*Task statement:* Only the lines from the one with "Task: Click the ADEN logo icon" through the last line of the records below belong in your answer, reproduced exactly and with the pictures left out.

-------- Given records --------

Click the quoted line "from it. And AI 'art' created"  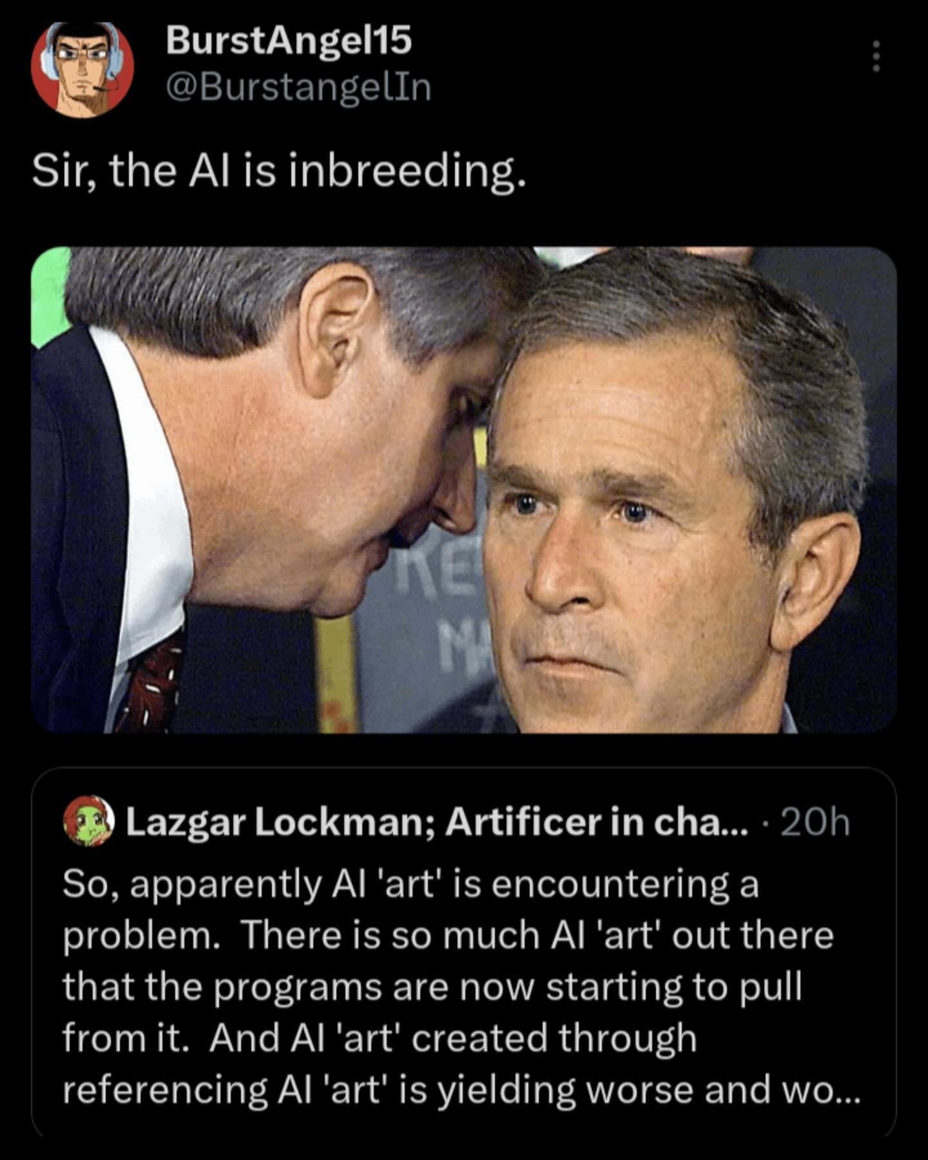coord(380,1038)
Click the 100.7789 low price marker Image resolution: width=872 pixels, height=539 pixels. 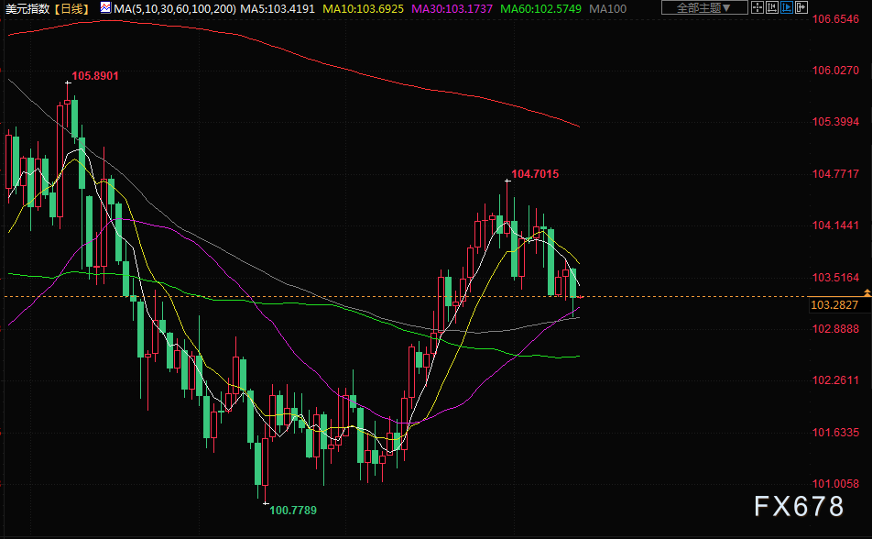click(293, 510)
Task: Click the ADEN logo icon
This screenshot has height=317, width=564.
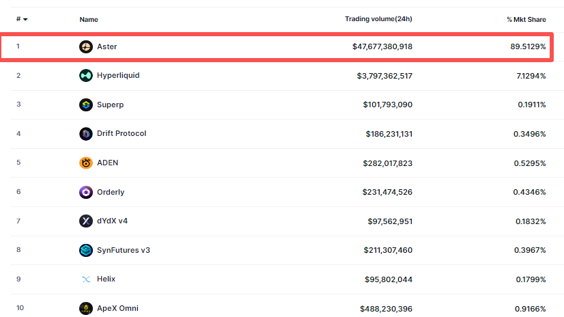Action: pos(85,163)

--------

*Response below:*
Task: Click the ADEN logo icon
This screenshot has height=317, width=564.
Action: pos(85,163)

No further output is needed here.